TASK SET
(1) Answer these from the article on laser detection of explosives:
(a) At what distance can the researchers detect explosives?
(b) Who first demonstrated photoacoustic spectroscopy, and when?
(c) What device detects the scattered light?
(2) Does each statement agree with the article on laser detection of explosives? Answer yes or no and quote the words that decide it.
(a) The ORNL method requires the sample to be placed in a pressurized chamber.
(b) The laser used comes from Daylight Solutions.
(c) The laser can be tuned in steps of 0.1 nm.
(3) List every quantity in the article on laser detection of explosives that is given with a unit of length.

SOURCE TEXT
Segment Open

June 26, 2008--Researchers at the Department of Energy's Oak Ridge National Laboratory (ORNL; Oak Ridge, TN) can detect explosives at distances exceeding 20 yards using a laser and a device that converts reflected light into sound.
The method is a variation of photoacoustic spectroscopy but overcomes several problems associated with this technique originally demonstrated by Alexander Graham Bell in the late 1880s. Most notably, ORNL researchers are able to probe and identify materials in open air instead of having to introduce a pressurized chamber, which renders photoacoustic spectroscopy virtually useless for security and military applications.
The technique detailed in Applied Physics Letters 92 by researcher Charles Van Neste and colleagues, involves illuminating the target sample with an eye-safe pulsed laser and detecting the scattered light with a quartz crystal tuning fork.1 The laser is an infrared quantum-cascade laser from Daylight Solutions (Poway, CA), tunable from 9257.98 to 9804.07 nm in 0.01 nm increments.

Segment Closed

INFORMATION SUPPLIED
Segment Open

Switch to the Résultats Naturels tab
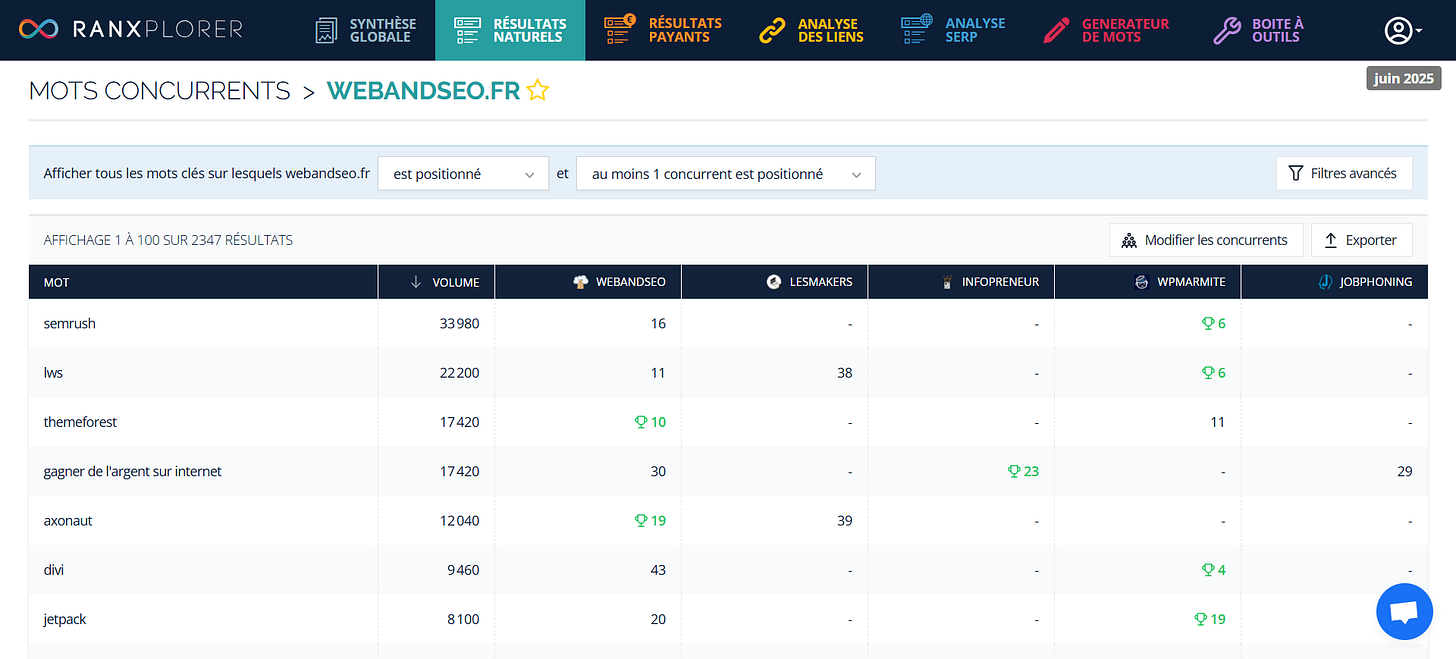Screen dimensions: 1456x659 click(x=510, y=30)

Segment Closed

SOLUTIONS TO EACH TASK
(1)
(a) At distances exceeding 20 yards.
(b) Alexander Graham Bell, in the late 1880s.
(c) A quartz crystal tuning fork.

(2)
(a) No: "able to probe and identify materials in open air instead of having to introduce a pressurized chamber"
(b) Yes: "The laser is an infrared quantum-cascade laser from Daylight Solutions (Poway, CA)"
(c) No: "in 0.01 nm increments"

(3)
20 yards
9257.98 nm
9804.07 nm
0.01 nm